STUDY TEXT Block Start

# Christmas Holidays



## Linda Cannon-Mott (Oct 28, 2008)

I enjoy Christmas, my favorite thing is time spent with loved ones but I am always glad when it is over. Nice to be back in a normal routine!

What about you?

Linda


----------



## Leslie (Apr 7, 2008)

I always breathe a big sigh of relief on January 2nd. This year Lance leaves for Jamaica on Jan 2nd so I might be feeling a little sad but I'll get over it. Put away the dishes, take down the tree, clean up the house. I am looking forward to getting back to the regular routine.

L


----------



## jah (Oct 28, 2008)

It always good to get things back to normal and have a time to relax after the holidays


----------



## Heidi (Dec 16, 2008)

Maybe I'm a nut case but I was ready to come back to work today.  I think I need the structure of a schedule in my life.  I feel all out of sorts when I'm off for a couple of days.


----------



## ScrappingForever (Nov 26, 2008)

I like the time off, and the more relaxed schedule, but I too look forward to things getting back to normal.


----------



## KindleGirl (Nov 11, 2008)

It didn't really seem like Christmas this year. It came up so fast after Thanksgiving and then the Friday before Christmas our area here in Indiana was hit with a huge ice storm and we lost power. We were out for 25 hours but many houses were out for days. We had family with us for several days while waiting on their power to return. Soon after that it was Christmas, so with not much time to prepare, it just didn't seem like it. I guess it's nice to get back to the regular schedule though.


----------



## Leslie (Apr 7, 2008)

Heidi said:


> Maybe I'm a nut case but I was ready to come back to work today. I think I need the structure of a schedule in my life. I feel all out of sorts when I'm off for a couple of days.


You and my husband! He was all over us like slime on a pond yesterday and I finally realized it was the stress of four days off and too much togetherness. My daughter and I escaped at 11:30 am to go to the movies and my son went downtown to work on an overdue college paper. My husband says he is never going to retire and I hope he's right because I am not sure he/I could survive with him being around all the time. LOL.

L


----------



## Teninx (Oct 27, 2008)

I do less and less every year in regard to Christmas holidays...and I've always given a marginal effort.


----------



## Linda Cannon-Mott (Oct 28, 2008)

Leslie, I can't handle "too much togetherness" either. I like having my own space and time to do my own thing. I am a much nicer person when that happens.


----------



## Angela (Nov 2, 2008)

Linda Cannon-Mott said:


> I enjoy Christmas, my favorite thing is time spent with loved ones but I am always glad when it is over. Nice to be back in a normal routine!

STUDY TEXT Block End

__EXERCISE DETAILS__
In the Christmas holidays thread, how long was KindleGirl's home without power after the ice storm?

COLLECTED MATERIAL Block Start

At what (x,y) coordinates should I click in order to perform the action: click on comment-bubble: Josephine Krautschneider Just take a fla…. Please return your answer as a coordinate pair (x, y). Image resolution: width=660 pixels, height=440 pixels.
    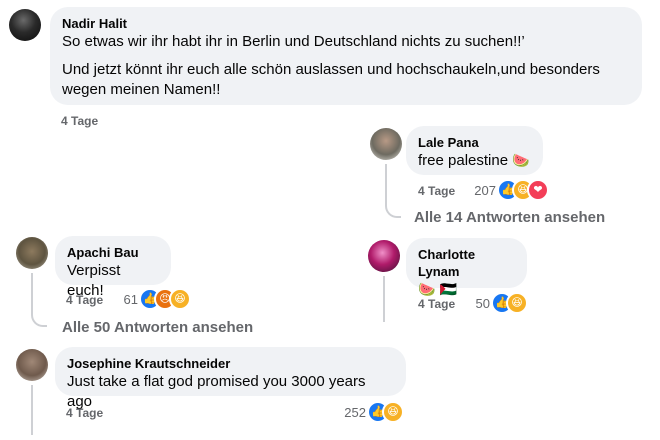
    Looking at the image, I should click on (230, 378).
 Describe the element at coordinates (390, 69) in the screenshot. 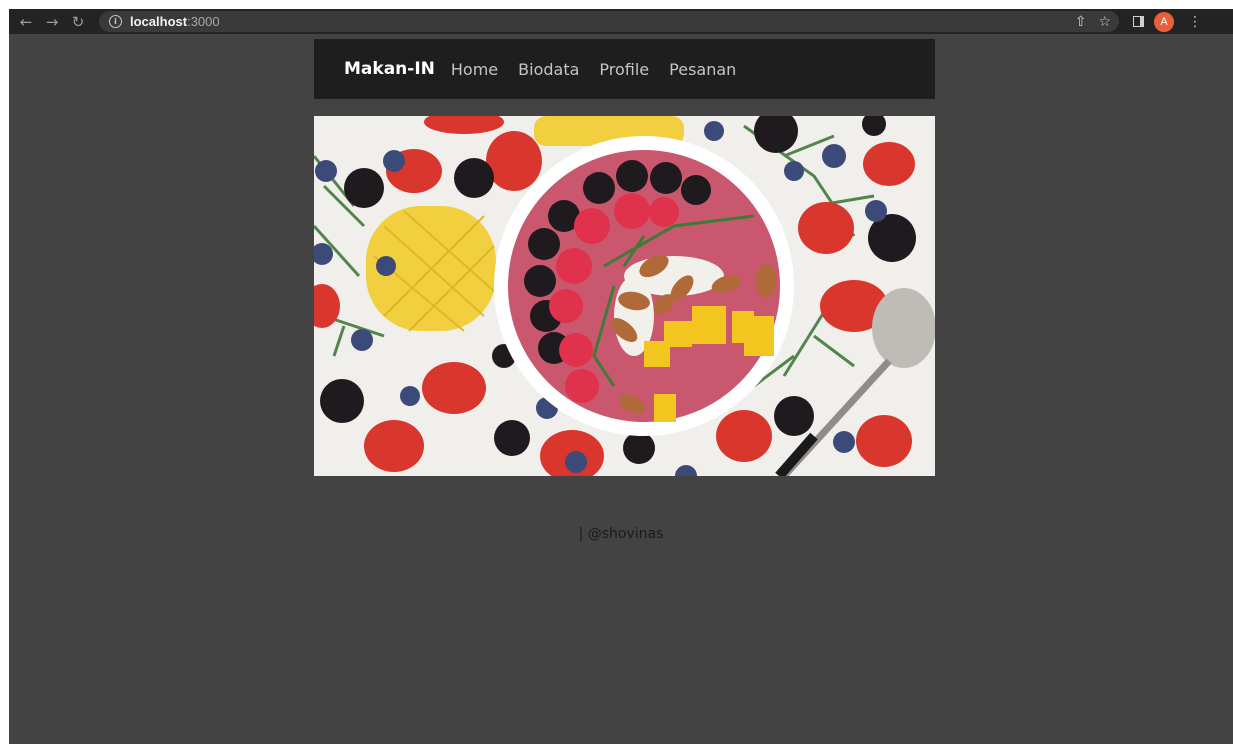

COLLECTED MATERIAL Block End

__RESPONSE BELOW__
25 hours.